PROBLEM DESCRIPTION:
Of all the lines below, output only those starting at the one with "You are a computer-use agent. Viewport: 1316px" and ending at the one with "This screenshot has height=871, width=1372.", both ends included, exactly as written.

RECORDS FOR THIS EXERCISE:
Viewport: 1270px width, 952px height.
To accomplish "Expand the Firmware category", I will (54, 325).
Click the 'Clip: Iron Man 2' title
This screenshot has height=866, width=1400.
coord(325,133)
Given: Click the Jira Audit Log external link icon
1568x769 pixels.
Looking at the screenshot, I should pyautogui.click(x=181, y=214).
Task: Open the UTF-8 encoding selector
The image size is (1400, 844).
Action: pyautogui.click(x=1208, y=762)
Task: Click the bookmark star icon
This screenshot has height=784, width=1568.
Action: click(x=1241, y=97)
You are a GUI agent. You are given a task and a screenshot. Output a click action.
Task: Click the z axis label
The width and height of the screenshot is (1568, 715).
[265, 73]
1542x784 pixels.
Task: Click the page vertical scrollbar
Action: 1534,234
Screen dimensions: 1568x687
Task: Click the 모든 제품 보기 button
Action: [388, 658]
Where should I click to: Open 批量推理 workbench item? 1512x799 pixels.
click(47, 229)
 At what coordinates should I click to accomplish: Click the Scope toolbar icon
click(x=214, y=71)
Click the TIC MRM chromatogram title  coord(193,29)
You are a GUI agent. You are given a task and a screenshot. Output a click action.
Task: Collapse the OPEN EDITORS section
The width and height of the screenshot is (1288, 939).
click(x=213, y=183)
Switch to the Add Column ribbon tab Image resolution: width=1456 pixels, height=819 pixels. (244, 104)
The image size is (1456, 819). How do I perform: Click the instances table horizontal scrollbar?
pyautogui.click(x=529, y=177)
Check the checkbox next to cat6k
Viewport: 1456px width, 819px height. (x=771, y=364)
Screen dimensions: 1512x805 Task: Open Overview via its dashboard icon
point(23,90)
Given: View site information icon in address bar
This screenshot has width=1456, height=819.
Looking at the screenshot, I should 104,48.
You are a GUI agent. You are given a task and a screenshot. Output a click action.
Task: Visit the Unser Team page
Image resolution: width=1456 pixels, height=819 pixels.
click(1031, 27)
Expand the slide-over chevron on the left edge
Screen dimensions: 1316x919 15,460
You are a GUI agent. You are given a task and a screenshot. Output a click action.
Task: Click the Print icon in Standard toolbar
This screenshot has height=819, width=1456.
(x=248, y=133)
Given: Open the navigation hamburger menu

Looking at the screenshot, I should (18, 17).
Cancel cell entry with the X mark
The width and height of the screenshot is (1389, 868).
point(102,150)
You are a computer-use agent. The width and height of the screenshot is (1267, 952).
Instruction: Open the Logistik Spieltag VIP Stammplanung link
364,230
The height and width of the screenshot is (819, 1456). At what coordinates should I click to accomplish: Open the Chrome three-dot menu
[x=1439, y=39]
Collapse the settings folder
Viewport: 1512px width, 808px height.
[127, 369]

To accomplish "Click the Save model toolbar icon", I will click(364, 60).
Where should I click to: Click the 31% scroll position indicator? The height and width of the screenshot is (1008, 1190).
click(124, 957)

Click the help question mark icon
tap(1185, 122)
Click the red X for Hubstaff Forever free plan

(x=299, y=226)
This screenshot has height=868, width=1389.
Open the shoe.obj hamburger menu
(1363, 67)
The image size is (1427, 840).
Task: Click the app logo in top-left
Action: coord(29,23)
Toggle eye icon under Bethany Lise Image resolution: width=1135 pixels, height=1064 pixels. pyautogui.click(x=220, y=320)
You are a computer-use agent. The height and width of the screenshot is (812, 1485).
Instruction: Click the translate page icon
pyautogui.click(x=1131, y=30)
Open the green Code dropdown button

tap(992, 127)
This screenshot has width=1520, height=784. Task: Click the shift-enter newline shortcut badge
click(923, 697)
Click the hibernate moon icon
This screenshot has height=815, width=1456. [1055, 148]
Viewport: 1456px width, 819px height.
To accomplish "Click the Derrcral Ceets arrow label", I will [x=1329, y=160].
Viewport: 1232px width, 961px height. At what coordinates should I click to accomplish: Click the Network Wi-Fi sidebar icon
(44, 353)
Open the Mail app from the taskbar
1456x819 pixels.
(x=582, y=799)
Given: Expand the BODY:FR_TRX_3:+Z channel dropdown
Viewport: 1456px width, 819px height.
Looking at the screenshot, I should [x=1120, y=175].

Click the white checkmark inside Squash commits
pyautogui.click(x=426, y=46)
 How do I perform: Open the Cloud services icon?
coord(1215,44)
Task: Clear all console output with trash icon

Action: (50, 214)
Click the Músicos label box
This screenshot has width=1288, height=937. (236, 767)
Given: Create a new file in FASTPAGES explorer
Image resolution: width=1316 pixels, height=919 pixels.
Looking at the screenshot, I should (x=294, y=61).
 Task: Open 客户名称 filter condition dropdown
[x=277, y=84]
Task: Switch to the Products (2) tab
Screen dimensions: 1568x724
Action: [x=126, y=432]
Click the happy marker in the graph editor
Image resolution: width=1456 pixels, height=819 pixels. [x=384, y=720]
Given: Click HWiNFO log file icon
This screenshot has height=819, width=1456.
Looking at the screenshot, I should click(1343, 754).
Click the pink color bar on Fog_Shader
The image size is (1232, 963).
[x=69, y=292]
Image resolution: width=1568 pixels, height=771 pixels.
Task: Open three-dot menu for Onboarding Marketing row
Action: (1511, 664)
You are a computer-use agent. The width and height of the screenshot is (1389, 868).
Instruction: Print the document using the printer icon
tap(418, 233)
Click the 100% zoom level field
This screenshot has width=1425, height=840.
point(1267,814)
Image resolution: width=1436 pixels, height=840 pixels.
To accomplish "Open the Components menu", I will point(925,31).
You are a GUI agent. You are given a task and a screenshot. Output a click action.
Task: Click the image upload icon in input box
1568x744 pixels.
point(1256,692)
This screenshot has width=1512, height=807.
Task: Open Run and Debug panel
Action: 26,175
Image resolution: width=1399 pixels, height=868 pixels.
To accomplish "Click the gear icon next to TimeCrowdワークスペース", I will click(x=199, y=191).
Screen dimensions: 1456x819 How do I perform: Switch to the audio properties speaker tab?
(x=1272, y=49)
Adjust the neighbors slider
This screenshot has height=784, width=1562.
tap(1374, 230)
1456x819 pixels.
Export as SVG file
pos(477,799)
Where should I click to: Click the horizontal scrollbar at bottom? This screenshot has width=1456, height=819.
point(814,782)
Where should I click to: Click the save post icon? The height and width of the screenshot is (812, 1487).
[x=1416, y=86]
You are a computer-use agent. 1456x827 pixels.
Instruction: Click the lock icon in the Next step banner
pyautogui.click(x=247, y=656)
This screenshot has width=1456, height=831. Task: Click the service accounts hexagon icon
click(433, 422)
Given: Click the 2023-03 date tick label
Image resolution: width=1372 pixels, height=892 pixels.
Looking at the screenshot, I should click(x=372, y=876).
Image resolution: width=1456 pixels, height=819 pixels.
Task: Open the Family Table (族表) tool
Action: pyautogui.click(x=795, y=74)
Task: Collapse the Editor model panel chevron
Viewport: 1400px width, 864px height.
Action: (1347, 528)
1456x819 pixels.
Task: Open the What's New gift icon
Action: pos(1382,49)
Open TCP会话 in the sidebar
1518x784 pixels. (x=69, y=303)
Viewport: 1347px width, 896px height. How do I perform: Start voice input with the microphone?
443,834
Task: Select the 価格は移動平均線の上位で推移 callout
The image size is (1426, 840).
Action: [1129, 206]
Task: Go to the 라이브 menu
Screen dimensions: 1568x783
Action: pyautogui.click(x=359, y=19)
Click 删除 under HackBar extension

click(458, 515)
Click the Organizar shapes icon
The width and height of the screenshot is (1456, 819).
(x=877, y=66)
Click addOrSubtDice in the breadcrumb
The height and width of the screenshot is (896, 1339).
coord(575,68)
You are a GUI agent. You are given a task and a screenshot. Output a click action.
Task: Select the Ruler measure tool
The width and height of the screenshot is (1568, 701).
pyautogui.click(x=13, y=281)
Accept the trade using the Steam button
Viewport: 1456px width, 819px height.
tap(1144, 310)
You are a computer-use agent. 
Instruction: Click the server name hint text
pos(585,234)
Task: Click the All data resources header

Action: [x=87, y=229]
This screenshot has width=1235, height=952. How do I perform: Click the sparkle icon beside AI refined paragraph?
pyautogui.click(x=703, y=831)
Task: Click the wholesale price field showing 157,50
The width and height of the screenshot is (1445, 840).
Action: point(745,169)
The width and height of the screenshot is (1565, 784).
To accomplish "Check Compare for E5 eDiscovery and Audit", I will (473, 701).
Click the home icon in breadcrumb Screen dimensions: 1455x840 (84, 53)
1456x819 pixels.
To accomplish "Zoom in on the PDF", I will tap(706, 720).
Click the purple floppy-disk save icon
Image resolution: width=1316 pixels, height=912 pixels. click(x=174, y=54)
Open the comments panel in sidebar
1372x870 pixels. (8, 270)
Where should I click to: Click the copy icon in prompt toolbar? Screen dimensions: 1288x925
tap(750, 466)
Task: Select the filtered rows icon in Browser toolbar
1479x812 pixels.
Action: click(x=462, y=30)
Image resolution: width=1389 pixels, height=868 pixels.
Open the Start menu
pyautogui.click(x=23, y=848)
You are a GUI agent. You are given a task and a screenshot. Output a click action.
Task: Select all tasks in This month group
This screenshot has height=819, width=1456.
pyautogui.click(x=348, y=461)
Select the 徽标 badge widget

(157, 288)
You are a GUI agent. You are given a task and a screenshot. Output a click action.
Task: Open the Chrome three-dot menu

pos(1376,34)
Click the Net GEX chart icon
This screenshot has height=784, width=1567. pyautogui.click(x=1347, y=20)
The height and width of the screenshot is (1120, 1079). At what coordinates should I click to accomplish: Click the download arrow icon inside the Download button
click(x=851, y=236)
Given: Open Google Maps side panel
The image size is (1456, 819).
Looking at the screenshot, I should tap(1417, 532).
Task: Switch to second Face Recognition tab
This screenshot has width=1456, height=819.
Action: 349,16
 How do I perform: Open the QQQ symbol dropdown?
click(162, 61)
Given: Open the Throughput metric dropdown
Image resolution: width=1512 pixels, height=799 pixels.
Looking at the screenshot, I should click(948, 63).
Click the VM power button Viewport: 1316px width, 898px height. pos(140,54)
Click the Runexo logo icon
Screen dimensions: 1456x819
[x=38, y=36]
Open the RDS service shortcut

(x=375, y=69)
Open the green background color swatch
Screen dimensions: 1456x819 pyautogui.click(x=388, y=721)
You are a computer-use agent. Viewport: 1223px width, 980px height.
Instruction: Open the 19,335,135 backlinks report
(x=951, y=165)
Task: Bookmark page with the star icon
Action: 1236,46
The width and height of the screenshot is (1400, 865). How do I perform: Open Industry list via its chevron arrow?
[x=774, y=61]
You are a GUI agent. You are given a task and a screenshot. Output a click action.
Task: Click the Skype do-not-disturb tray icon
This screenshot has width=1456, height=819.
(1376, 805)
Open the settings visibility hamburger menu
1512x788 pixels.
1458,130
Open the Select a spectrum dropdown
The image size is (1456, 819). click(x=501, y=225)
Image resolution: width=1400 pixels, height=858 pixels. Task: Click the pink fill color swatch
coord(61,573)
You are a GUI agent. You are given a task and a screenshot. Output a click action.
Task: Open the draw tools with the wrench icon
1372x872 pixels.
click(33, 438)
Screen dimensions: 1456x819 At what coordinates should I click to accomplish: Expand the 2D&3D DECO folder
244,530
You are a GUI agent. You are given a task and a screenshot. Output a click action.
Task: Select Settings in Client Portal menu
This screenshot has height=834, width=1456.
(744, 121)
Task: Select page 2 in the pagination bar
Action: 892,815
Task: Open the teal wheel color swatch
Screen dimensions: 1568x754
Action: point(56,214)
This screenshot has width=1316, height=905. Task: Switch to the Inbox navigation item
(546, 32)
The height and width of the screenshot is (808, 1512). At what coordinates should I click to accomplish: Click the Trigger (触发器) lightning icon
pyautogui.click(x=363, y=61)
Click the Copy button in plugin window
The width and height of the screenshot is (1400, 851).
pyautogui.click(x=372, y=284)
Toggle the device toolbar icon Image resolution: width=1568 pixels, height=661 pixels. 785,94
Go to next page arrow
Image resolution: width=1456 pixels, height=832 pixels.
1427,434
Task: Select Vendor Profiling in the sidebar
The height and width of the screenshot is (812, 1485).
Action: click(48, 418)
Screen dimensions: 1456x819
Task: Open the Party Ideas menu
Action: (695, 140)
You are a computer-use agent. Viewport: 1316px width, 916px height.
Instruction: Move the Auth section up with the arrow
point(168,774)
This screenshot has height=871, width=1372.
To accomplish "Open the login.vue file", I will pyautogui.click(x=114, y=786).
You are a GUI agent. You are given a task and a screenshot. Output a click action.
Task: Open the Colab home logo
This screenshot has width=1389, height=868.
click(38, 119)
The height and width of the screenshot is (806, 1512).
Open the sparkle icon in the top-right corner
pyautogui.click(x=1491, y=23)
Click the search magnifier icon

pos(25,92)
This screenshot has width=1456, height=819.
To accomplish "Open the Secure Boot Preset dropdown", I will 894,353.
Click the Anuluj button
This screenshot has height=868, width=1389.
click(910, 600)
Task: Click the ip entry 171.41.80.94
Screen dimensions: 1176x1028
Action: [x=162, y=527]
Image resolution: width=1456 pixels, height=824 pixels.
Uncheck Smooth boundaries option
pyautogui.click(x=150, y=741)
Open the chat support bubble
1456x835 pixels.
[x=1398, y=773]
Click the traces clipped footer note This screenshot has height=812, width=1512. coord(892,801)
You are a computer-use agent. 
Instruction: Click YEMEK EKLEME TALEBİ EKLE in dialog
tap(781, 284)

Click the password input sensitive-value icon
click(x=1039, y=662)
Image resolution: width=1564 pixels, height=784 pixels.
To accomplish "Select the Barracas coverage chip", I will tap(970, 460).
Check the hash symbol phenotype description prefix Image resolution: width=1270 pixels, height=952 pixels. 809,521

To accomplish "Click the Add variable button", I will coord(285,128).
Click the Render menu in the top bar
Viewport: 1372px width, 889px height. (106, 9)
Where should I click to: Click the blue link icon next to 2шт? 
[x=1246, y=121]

WRITTEN SOLUTION:
You are a computer-use agent. Viewport: 1316px width, 916px height.
Instruction: Move the Auth section up with the arrow
point(168,774)
This screenshot has height=871, width=1372.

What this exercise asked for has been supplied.